Material provided START

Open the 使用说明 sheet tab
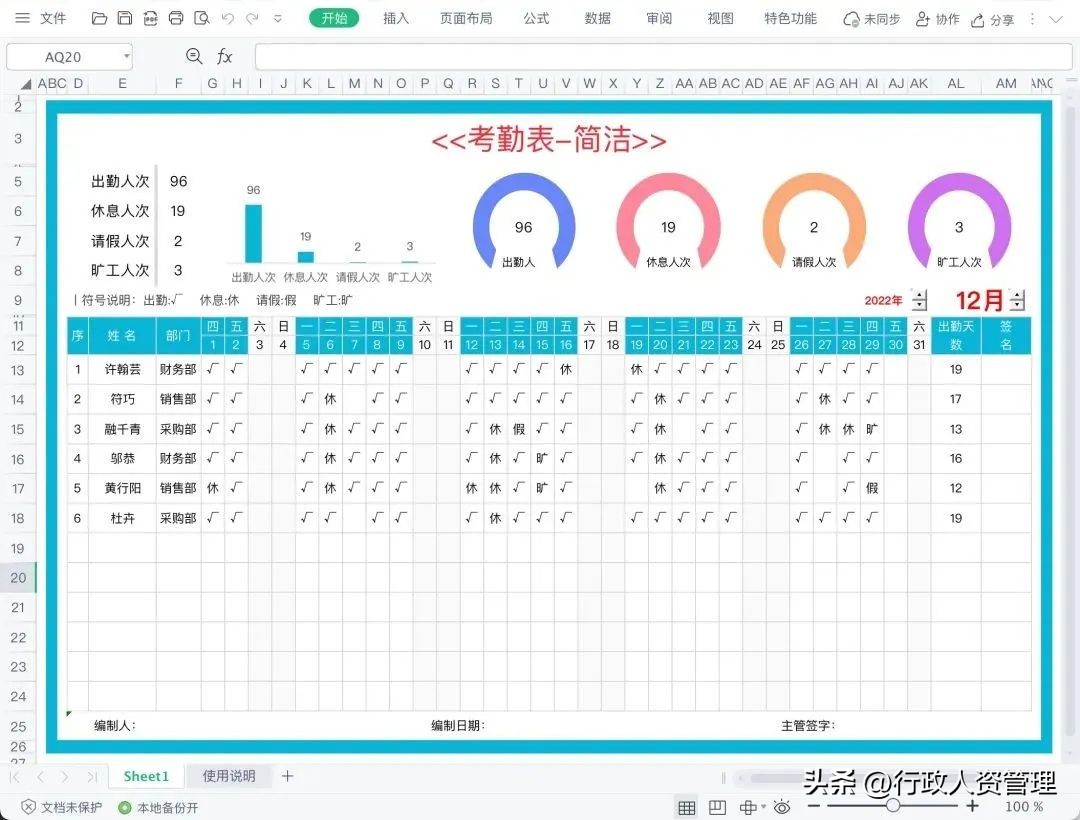Viewport: 1080px width, 820px height. 229,775
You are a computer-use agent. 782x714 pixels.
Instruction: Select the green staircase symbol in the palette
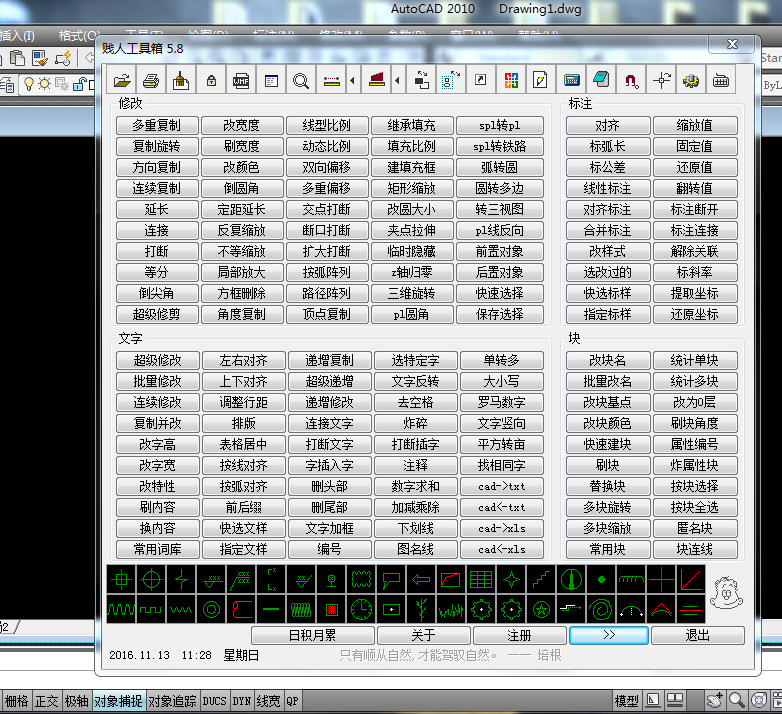(541, 579)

Material provided END

Work to be completed: Your copy of the entries must be exact and must contain no pictures.

Task response:
Open the 使用说明 sheet tab
Viewport: 1080px width, 820px height. 229,775
You are a computer-use agent. 782x714 pixels.
Instruction: Select the green staircase symbol in the palette
(541, 579)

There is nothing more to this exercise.